> EXERCISE DETAILS
Give back the line below containing "512x325 pixels. How" and every later line, exactly.

--------------------------------------------------

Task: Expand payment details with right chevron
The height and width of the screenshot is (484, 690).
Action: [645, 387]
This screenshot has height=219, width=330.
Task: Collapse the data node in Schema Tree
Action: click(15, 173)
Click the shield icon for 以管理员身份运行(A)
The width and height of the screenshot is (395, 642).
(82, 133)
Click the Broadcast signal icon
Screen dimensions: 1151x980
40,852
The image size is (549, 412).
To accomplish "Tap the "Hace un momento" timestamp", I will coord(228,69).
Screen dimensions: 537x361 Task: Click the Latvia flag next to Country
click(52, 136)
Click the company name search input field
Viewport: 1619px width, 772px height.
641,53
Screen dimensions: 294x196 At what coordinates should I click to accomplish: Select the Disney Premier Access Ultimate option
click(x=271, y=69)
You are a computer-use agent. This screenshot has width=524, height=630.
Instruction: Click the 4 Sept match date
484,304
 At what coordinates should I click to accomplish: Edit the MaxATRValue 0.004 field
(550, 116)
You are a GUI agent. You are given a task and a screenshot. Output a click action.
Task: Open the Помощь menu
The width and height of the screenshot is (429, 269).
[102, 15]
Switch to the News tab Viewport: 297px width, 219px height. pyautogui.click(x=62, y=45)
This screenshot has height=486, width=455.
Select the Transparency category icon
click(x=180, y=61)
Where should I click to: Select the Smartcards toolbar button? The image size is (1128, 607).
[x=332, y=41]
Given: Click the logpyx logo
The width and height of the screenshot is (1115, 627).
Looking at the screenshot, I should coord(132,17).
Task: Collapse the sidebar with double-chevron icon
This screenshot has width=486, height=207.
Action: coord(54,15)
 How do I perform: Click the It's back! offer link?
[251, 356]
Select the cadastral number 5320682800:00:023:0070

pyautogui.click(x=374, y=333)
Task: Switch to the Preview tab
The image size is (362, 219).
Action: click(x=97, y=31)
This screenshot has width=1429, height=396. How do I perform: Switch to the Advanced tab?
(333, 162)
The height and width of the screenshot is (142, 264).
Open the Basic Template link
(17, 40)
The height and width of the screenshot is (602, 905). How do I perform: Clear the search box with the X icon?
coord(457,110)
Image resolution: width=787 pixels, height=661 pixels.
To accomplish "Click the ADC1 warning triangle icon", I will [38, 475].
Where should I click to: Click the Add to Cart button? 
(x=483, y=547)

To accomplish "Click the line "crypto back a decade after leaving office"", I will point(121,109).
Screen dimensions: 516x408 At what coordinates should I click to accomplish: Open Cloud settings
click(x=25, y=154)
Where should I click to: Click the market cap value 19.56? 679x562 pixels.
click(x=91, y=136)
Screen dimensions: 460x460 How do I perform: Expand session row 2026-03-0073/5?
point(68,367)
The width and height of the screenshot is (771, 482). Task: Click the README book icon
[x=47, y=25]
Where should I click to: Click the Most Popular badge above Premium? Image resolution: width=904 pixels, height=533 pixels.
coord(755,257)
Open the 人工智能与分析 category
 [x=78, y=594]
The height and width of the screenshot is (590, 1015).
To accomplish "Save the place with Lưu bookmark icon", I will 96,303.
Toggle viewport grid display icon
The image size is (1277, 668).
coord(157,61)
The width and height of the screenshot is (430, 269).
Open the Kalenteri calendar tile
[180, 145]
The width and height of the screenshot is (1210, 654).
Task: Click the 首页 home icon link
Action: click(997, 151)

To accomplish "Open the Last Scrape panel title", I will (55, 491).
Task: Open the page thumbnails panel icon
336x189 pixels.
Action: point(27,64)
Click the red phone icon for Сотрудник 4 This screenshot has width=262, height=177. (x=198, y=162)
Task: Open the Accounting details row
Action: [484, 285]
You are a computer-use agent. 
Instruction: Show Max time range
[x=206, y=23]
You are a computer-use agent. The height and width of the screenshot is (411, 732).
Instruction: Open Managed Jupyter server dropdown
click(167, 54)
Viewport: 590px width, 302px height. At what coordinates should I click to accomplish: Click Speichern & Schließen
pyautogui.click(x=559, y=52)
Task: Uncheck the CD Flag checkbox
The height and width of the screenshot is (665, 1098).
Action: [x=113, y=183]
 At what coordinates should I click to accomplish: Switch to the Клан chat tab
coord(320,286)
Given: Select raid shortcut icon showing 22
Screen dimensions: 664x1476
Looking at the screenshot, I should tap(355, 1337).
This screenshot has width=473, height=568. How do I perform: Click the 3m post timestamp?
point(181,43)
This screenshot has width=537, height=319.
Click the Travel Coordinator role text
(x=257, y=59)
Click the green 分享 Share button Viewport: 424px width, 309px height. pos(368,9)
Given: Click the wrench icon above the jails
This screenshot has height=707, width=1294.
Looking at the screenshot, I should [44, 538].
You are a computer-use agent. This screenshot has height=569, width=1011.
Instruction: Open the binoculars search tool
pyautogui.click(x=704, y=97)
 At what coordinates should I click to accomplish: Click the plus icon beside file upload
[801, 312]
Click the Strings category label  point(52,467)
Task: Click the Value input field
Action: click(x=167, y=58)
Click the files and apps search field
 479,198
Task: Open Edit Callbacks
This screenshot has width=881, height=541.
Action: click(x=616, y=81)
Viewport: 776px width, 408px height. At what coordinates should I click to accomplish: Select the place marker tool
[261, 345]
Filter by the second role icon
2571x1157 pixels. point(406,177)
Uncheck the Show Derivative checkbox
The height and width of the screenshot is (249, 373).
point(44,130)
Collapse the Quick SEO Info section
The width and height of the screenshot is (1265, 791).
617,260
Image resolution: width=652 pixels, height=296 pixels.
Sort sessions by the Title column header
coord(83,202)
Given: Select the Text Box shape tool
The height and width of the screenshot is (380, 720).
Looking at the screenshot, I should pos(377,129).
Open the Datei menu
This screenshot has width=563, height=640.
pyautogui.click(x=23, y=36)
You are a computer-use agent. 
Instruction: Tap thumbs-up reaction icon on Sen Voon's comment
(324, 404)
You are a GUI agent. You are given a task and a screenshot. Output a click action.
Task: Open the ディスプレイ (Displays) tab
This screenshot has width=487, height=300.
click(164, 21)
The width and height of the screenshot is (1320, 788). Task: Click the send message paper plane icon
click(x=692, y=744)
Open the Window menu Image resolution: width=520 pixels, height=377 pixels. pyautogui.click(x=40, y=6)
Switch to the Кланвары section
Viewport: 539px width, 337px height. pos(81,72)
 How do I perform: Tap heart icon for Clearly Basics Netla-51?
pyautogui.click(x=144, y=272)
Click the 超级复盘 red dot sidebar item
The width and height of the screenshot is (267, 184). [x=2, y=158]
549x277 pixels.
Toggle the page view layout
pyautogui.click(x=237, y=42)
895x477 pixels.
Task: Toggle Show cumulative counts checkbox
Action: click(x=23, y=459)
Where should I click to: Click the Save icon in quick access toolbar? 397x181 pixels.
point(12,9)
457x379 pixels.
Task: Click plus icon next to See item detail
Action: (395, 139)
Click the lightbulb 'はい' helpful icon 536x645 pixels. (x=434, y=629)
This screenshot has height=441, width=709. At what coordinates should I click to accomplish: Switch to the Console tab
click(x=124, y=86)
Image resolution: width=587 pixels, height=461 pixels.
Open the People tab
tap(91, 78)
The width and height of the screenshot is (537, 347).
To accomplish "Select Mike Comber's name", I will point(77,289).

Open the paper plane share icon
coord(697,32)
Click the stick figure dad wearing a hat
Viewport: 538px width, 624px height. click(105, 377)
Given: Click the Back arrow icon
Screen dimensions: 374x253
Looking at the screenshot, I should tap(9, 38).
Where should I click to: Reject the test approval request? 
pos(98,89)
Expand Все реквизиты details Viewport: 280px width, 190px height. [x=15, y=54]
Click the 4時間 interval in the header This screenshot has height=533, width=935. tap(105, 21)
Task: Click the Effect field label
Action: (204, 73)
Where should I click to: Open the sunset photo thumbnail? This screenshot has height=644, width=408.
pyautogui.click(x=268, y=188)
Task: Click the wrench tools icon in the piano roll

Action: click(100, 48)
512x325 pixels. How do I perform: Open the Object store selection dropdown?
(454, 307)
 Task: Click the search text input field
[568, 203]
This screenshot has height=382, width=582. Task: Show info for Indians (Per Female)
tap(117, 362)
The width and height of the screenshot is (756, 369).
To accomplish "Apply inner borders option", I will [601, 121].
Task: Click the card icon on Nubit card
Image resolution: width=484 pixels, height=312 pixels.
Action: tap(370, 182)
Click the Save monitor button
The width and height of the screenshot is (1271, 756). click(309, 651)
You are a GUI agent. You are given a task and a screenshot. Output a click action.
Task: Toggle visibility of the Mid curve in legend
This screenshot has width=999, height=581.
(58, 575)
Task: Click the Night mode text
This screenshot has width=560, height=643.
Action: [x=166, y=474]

--------------------------------------------------

> TASK SOLUTION
512x325 pixels. How do I perform: Open the Object store selection dropdown?
(454, 307)
 Task: Click the search text input field
[568, 203]
This screenshot has height=382, width=582. Task: Show info for Indians (Per Female)
tap(117, 362)
The width and height of the screenshot is (756, 369).
To accomplish "Apply inner borders option", I will [601, 121].
Task: Click the card icon on Nubit card
Image resolution: width=484 pixels, height=312 pixels.
Action: tap(370, 182)
Click the Save monitor button
The width and height of the screenshot is (1271, 756). click(309, 651)
You are a GUI agent. You are given a task and a screenshot. Output a click action.
Task: Toggle visibility of the Mid curve in legend
This screenshot has width=999, height=581.
(58, 575)
Task: Click the Night mode text
This screenshot has width=560, height=643.
Action: [x=166, y=474]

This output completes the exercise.